Verify the hyperbolic integration formula

Question

Verify the integration formula:

$$\int \operatorname{sech} x \, dx =\sin^{-1}(\tanh x)+C$$

I know that I have to manipulate the equation, but I am not sure how. Here is what I have done so far:

\begin{align} & \int \operatorname{sech} x \, dx \\[6pt] = {} & \int{\operatorname{sech}^3x\over \operatorname{sech}^2 x} dx \\[6pt] = {} & \int{\operatorname{sech}^3x\over 1-\operatorname{tanh}^2x} \,dx \end{align}

$$u= \operatorname{tanh} x, \quad du= \operatorname{sech}^2x \, dx$$

I am not even sure if I am even doing anything right up to this point. If someone could steer me in the right direction that would be great.

**Dataset content**
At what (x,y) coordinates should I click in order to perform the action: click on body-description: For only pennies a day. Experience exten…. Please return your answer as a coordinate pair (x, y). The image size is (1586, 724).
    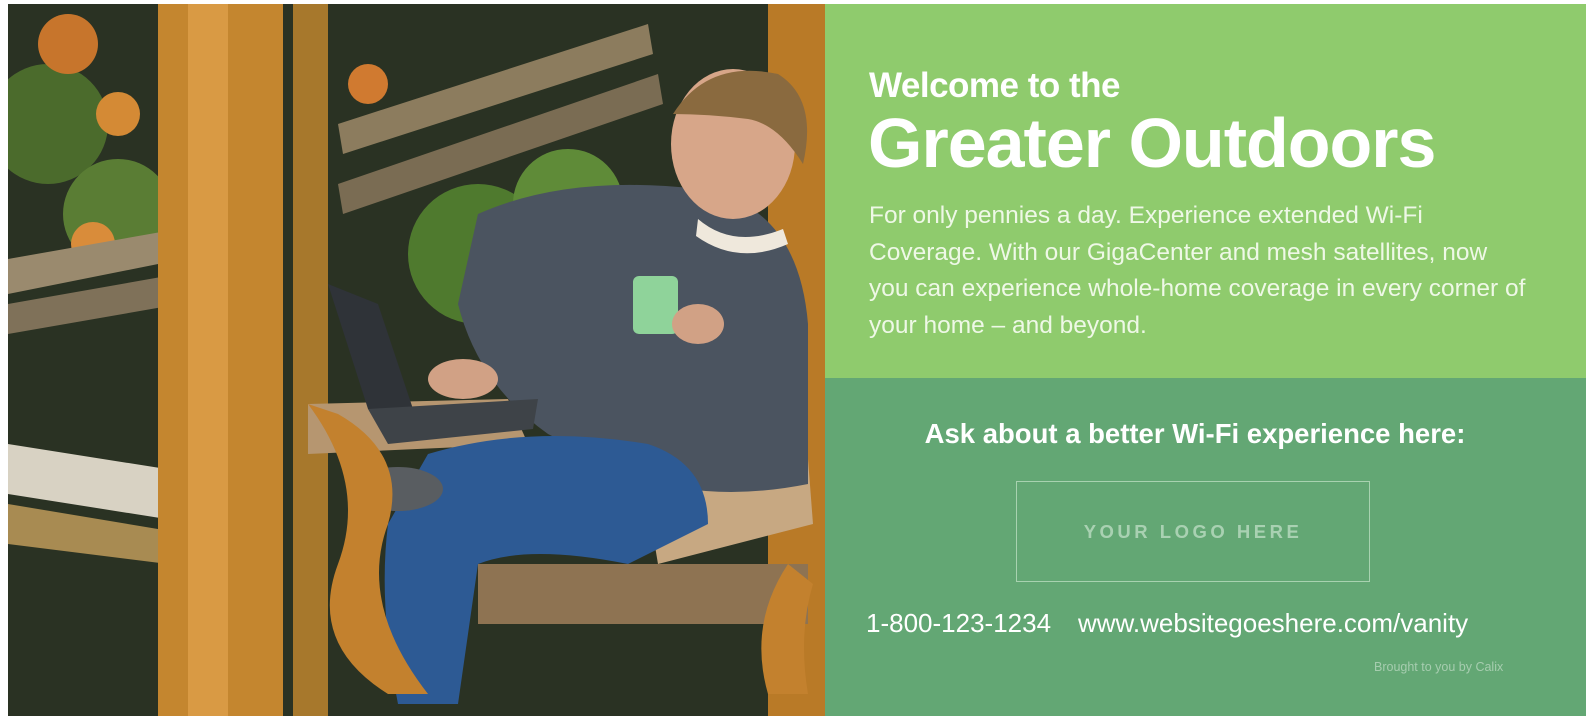
    Looking at the image, I should click on (1198, 270).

**What needs to be done**
Copy the hyperbolic integration question, starting at "Verify the integration" and ending at "would be great.", changing "equation" to "expression" everywhere it occurs.

**Solution to this exercise**
Verify the integration formula:

$$\int \operatorname{sech} x \, dx =\sin^{-1}(\tanh x)+C$$

I know that I have to manipulate the expression, but I am not sure how. Here is what I have done so far:

\begin{align} & \int \operatorname{sech} x \, dx \\[6pt] = {} & \int{\operatorname{sech}^3x\over \operatorname{sech}^2 x} dx \\[6pt] = {} & \int{\operatorname{sech}^3x\over 1-\operatorname{tanh}^2x} \,dx \end{align}

$$u= \operatorname{tanh} x, \quad du= \operatorname{sech}^2x \, dx$$

I am not even sure if I am even doing anything right up to this point. If someone could steer me in the right direction that would be great.